5 Questions: Karen Kopacz

 
IMG_4065.jpg

Meet Karen Kopacz, true Renaissance woman. As a busy artist, designer, storyteller, and explorer, Karen is generally folded into a dozen purposeful, creative projects at any given time. But she also values pause, a mid-week walk in the woods, and as I can attest to, long and engaging meals with those in her life.

What does eating well look like for you?

I am a busy creative and I live and work alone, so my eating patterns can get a little chaotic. Balancing meals is a challenge and I’m always working on it. I love sharing beautiful meals in a relaxed way with others, and often do. It’s also not unusual that I am running out the door with a meal in a bag. For me, eating well means that the food I buy is healthy, but also that I am doing my best to support businesses and restaurants that participate in a healthy food system. It means that I enjoy what I eat, and share experiences around food. And, that sometimes my meal is a slice of cheese, a handful of blueberries, Castelvetrano olives and some unsalted nuts, and that’s just fine too, because I’m buying quality food.

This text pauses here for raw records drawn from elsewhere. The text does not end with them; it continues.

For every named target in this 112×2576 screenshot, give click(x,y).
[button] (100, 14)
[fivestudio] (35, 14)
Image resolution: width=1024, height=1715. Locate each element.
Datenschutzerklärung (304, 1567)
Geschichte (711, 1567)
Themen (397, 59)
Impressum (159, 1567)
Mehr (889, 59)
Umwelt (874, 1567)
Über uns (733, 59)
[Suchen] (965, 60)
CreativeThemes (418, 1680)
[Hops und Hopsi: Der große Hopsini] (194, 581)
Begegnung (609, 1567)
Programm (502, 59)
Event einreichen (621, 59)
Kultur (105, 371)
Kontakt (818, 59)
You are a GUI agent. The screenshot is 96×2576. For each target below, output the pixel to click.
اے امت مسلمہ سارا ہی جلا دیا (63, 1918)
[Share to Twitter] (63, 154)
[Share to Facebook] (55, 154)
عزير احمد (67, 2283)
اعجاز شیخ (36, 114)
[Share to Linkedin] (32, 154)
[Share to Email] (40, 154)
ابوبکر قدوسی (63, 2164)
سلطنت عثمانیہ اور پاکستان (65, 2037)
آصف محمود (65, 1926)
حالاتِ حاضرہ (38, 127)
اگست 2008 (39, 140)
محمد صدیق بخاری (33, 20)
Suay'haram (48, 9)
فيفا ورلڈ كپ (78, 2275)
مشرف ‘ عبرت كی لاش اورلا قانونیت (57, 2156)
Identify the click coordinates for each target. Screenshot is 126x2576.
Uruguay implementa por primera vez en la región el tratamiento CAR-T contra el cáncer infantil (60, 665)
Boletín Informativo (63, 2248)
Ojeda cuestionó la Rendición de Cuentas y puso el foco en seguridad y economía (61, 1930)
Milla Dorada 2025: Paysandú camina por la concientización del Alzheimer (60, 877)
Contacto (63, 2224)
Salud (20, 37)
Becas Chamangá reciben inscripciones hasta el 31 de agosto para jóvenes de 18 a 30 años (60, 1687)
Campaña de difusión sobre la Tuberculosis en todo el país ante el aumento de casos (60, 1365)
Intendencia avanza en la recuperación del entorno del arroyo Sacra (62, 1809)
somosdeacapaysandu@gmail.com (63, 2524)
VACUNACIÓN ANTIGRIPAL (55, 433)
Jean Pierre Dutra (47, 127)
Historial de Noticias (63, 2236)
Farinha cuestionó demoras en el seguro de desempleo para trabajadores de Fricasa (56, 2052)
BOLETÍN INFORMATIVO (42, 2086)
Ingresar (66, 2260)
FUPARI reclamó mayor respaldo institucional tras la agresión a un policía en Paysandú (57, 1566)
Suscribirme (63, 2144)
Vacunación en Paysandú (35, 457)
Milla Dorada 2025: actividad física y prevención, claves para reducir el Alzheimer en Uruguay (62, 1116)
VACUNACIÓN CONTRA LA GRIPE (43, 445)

What is a favorite and reliable everyday dish for you and your family?

Dolphin-safe tuna from a can mixed with sesame oil, ume plum vinegar, safflower mayo, lemon, Sriracha or chili oil, sea salt, pepper. (Less than 10 minutes to make. Make a sandwich, tuna melt, or mix into a salad.)

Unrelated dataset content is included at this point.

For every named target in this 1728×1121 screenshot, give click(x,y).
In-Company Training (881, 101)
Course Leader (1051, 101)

Can you share a defining food memory?

Almost a decade ago, I stopped offering pro bono design services to acquaintances who didn’t have a design budget, and instead offered to trade an evening of strategy and design if they would come to my house with a bottle of wine and cook a meal for us to share. With food, dreams, and discussion on the horizon of every session, I was able to be of service and fill my house with energy. These sessions were productive, memorable, and joyful. With food as the hub, and our well-fed bodies and brains, we created some lovely, collaborative experiences together. Some of my most valued friendships began this way. Echoes of this arrangement still exist, sometimes in the homes of others. Anytime design, food, and a meeting of the minds intersect, I feel very grateful.

What topics around food are you most interested in, and why?

I think food is medicine. My grandmother used to say, “If you don’t eat well, you pay to the doctor.” I believe in good food, real food, and working toward good habits around food. I say “working toward” because I do not want to associate feelings of guilt with food, and my habits are far from perfect. I may not cook often, in the traditional sense, but good food is as important to me as nature, art, and love. Lately, I don’t have it in me to grow food, but have been spending a lot of time in nature, and have been curious about foraging. I’m very familiar with identifying plants from countless walks with my mother, a master gardener, and a long-time friend who is an herbalist. But now I’m learning how to identify more of what is edible, and when and where to gather food. I ask a lot of questions, listen to the occasional podcast, and read articles. But it’s actually doing it (carefully and safely) that helps me connect my food to seasons, ecosystems, and the environment. And, it’s yet another way to share joyful experiences with others around food. 

I have to ask. What would you hope for as a last meal on this earth?

This could change on any given day, but today… First course: sashimi tuna with wasabi and radicchio and a glass of Château Bréjou Bordeaux (from my dad’s weirdly unending supply of French wine). Main course: wood-fired pizza with ramps and morels. Dessert: cardamom and rose rice pudding with pistachios, a rose and honey chocolate, and, since I’m dying, I’ll go ahead and have a Pimm’s Provencal and a Bistro Bijou. (This makes no sense as a meal, but who cares.) Add 50 of my closest friends and a farm table outside on a spring day, and I’m already in heaven.